*Word and element location data*:
◆ ◆ ◆ ◆ ◆
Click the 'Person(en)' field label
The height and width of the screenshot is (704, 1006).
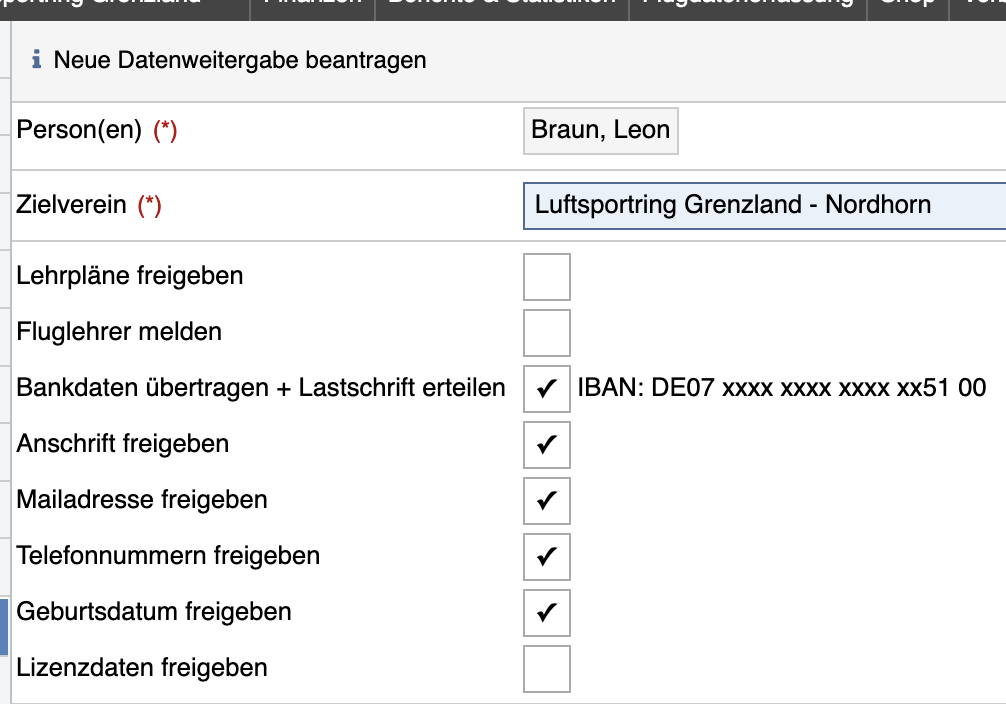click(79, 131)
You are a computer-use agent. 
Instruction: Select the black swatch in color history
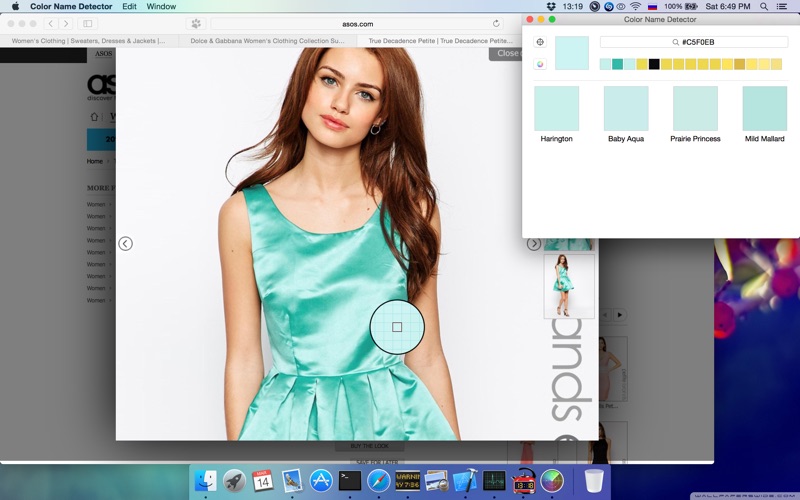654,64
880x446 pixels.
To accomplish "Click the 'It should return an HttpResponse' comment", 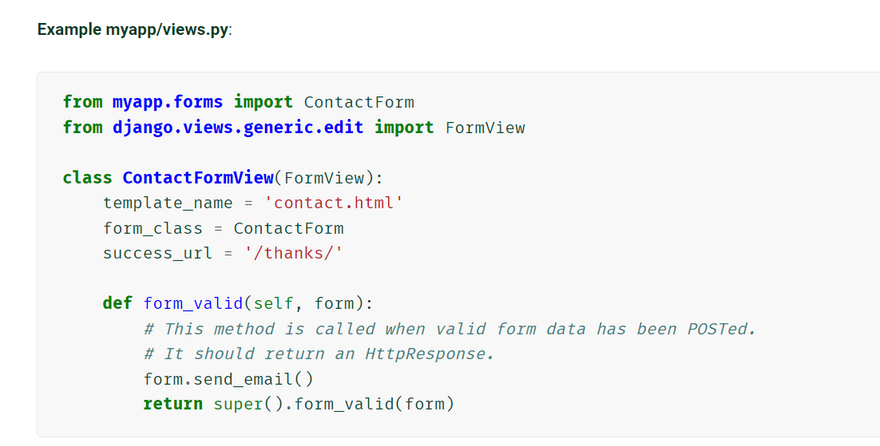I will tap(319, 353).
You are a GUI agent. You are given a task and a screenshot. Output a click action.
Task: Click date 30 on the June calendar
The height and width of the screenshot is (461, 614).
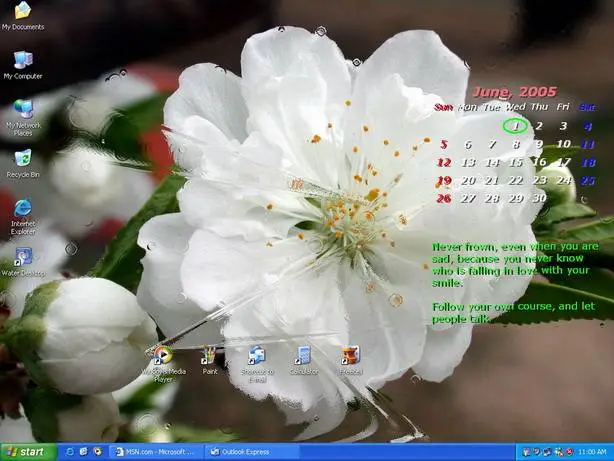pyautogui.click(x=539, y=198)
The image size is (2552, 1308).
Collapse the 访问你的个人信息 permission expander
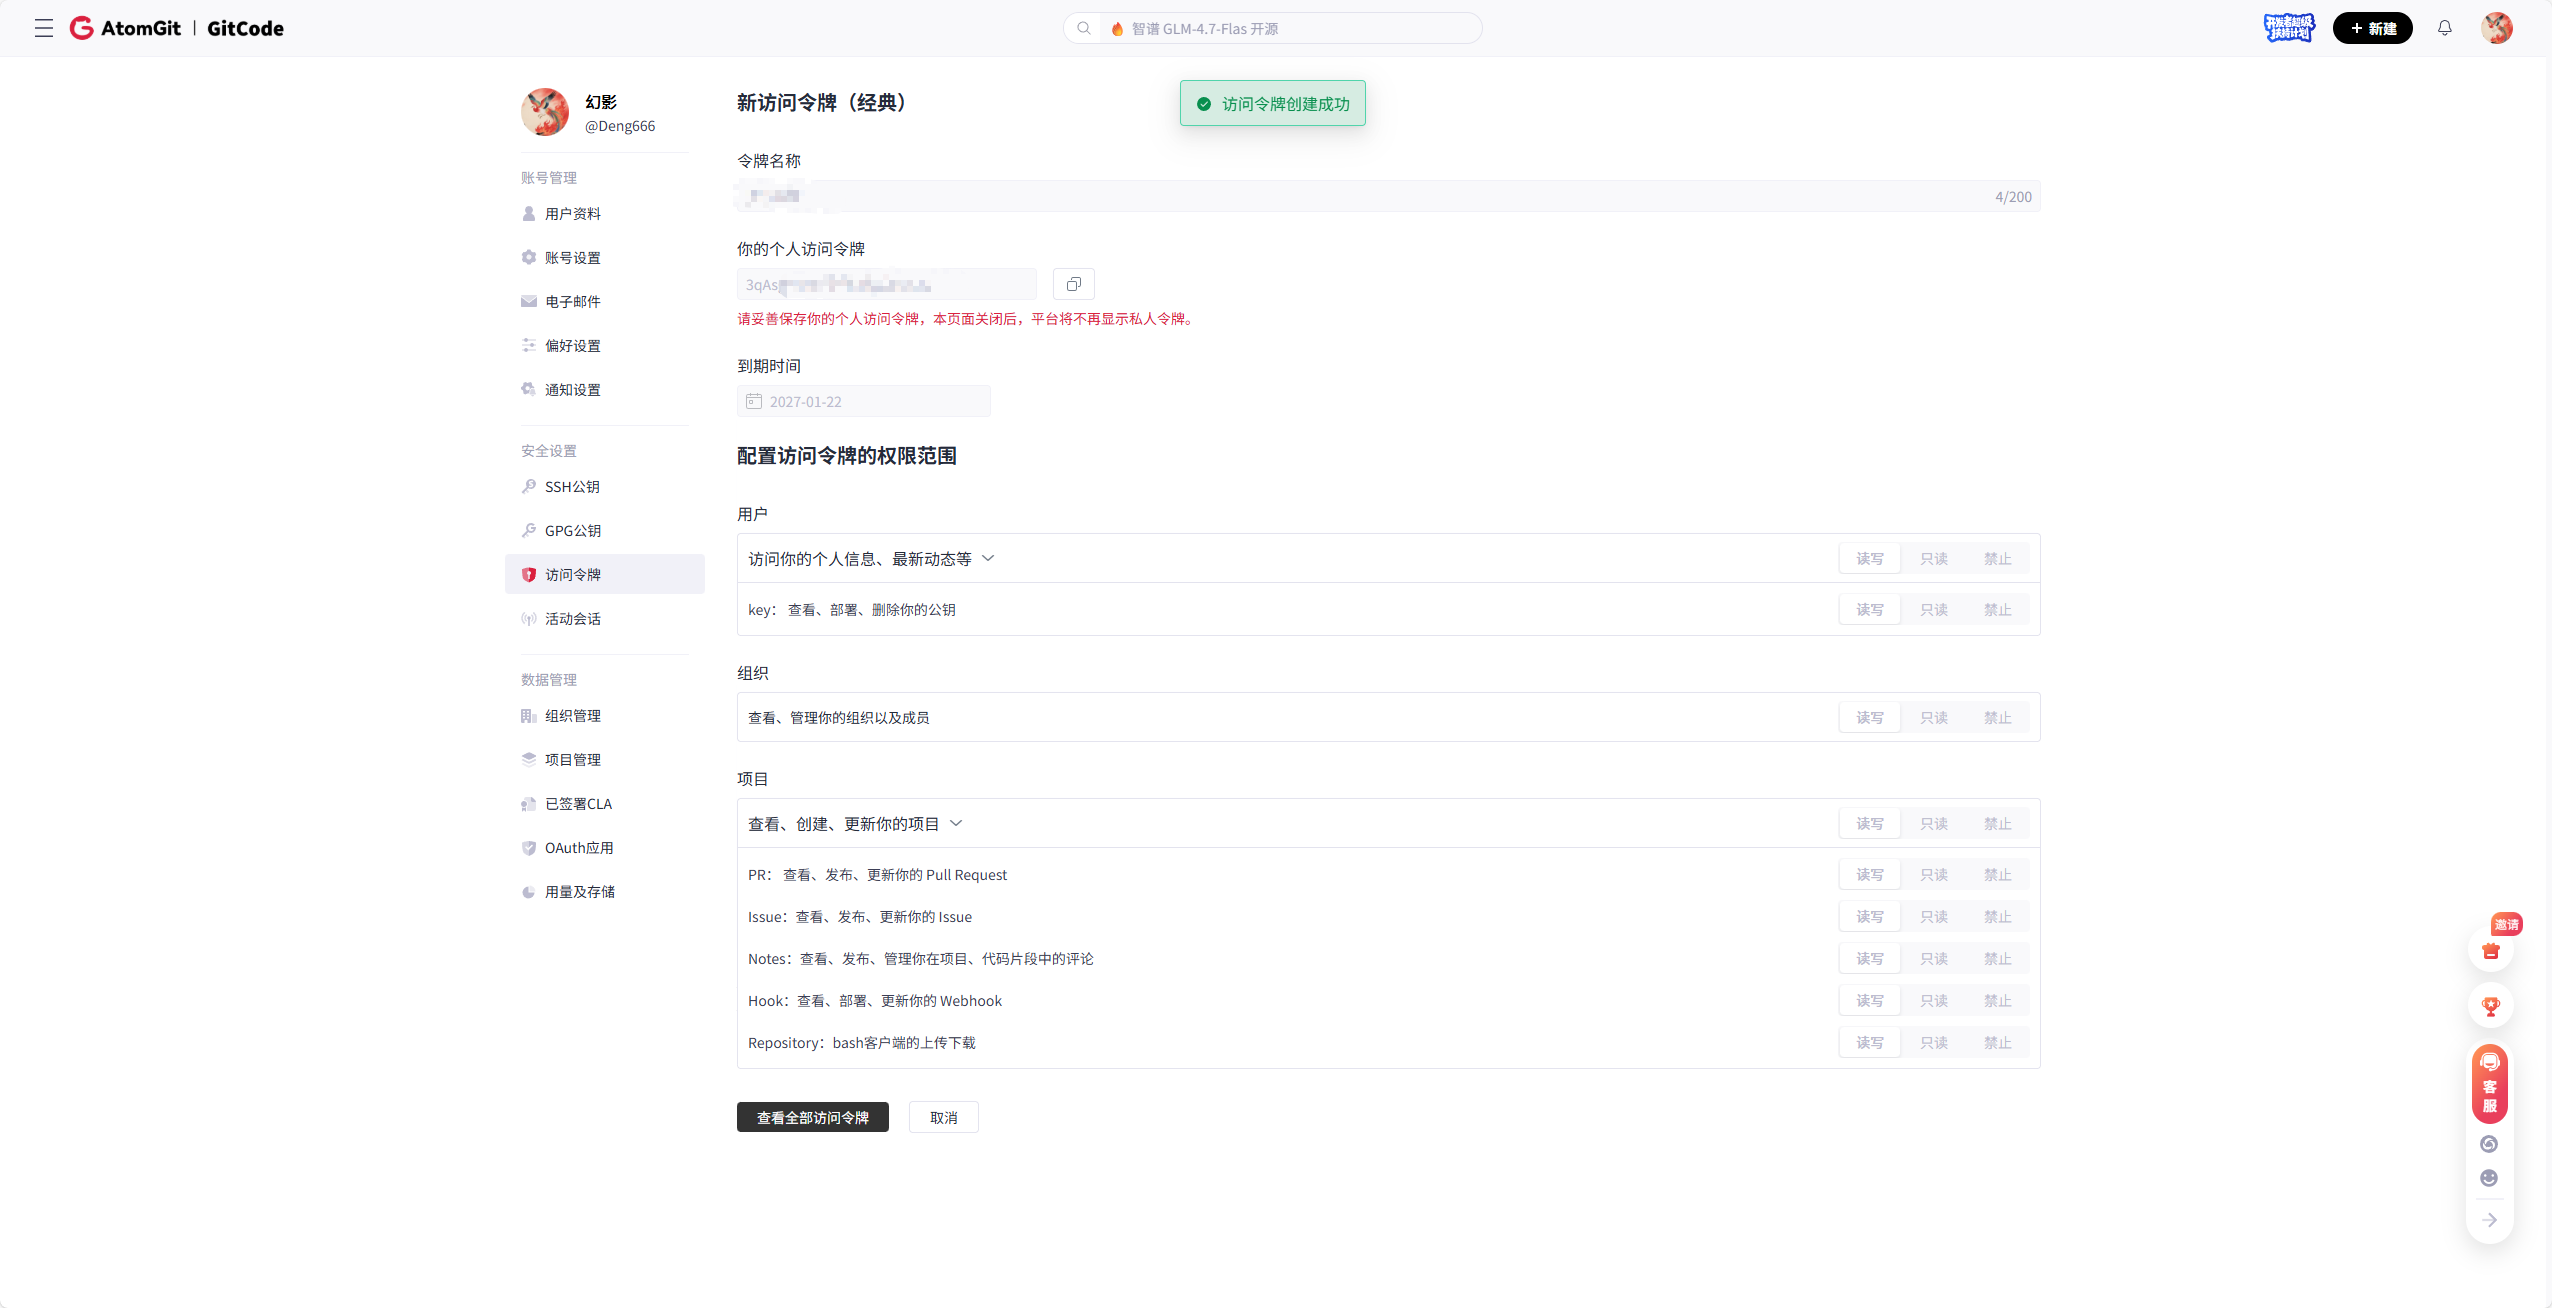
◆ ◆ ◆ ◆ ◆
*Short task*: Pick out every row above that contains the string "agent", matching uppercase and lowercase exactly.

*Output of the task*:
You are a computer-use agent. 
You are a GUI agent. You are given a task and a screenshot. Output a click action.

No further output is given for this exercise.